(WHAT IS REQUIRED): Your answer must repeat the full listing, line for line.

*** Block opens ***

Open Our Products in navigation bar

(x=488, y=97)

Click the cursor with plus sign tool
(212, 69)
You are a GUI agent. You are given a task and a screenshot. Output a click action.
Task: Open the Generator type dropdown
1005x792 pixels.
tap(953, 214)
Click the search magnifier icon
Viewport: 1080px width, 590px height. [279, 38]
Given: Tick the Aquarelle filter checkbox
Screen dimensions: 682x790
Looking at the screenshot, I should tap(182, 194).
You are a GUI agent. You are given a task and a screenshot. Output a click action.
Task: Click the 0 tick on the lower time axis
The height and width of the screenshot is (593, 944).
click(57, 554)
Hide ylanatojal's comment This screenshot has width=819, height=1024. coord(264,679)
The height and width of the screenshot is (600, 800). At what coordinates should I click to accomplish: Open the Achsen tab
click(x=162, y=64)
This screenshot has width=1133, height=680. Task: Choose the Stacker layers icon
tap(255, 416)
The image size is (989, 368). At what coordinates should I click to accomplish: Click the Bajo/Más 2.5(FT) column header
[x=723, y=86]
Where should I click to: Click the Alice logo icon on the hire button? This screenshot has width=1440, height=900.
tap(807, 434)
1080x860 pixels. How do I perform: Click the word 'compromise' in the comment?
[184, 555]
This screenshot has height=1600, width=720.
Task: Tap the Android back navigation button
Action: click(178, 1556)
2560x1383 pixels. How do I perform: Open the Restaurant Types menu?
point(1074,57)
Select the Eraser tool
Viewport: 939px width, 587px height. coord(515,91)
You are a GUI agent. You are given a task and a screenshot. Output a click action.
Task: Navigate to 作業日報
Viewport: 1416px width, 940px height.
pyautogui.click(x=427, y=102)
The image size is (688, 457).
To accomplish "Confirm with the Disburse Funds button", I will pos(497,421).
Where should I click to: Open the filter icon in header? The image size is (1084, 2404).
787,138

*** Block closes ***

(REPLY TO THE TASK):
Open Our Products in navigation bar

(x=488, y=97)

Click the cursor with plus sign tool
(212, 69)
You are a GUI agent. You are given a task and a screenshot. Output a click action.
Task: Open the Generator type dropdown
1005x792 pixels.
tap(953, 214)
Click the search magnifier icon
Viewport: 1080px width, 590px height. [279, 38]
Given: Tick the Aquarelle filter checkbox
Screen dimensions: 682x790
Looking at the screenshot, I should tap(182, 194).
You are a GUI agent. You are given a task and a screenshot. Output a click action.
Task: Click the 0 tick on the lower time axis
The height and width of the screenshot is (593, 944).
click(57, 554)
Hide ylanatojal's comment This screenshot has width=819, height=1024. coord(264,679)
The height and width of the screenshot is (600, 800). At what coordinates should I click to accomplish: Open the Achsen tab
click(x=162, y=64)
This screenshot has width=1133, height=680. Task: Choose the Stacker layers icon
tap(255, 416)
The image size is (989, 368). At what coordinates should I click to accomplish: Click the Bajo/Más 2.5(FT) column header
[x=723, y=86]
Where should I click to: Click the Alice logo icon on the hire button? This screenshot has width=1440, height=900.
tap(807, 434)
1080x860 pixels. How do I perform: Click the word 'compromise' in the comment?
[184, 555]
This screenshot has height=1600, width=720.
Task: Tap the Android back navigation button
Action: click(178, 1556)
2560x1383 pixels. How do I perform: Open the Restaurant Types menu?
point(1074,57)
Select the Eraser tool
Viewport: 939px width, 587px height. coord(515,91)
You are a GUI agent. You are given a task and a screenshot. Output a click action.
Task: Navigate to 作業日報
Viewport: 1416px width, 940px height.
pyautogui.click(x=427, y=102)
The image size is (688, 457).
To accomplish "Confirm with the Disburse Funds button", I will pos(497,421).
Where should I click to: Open the filter icon in header? The image size is (1084, 2404).
787,138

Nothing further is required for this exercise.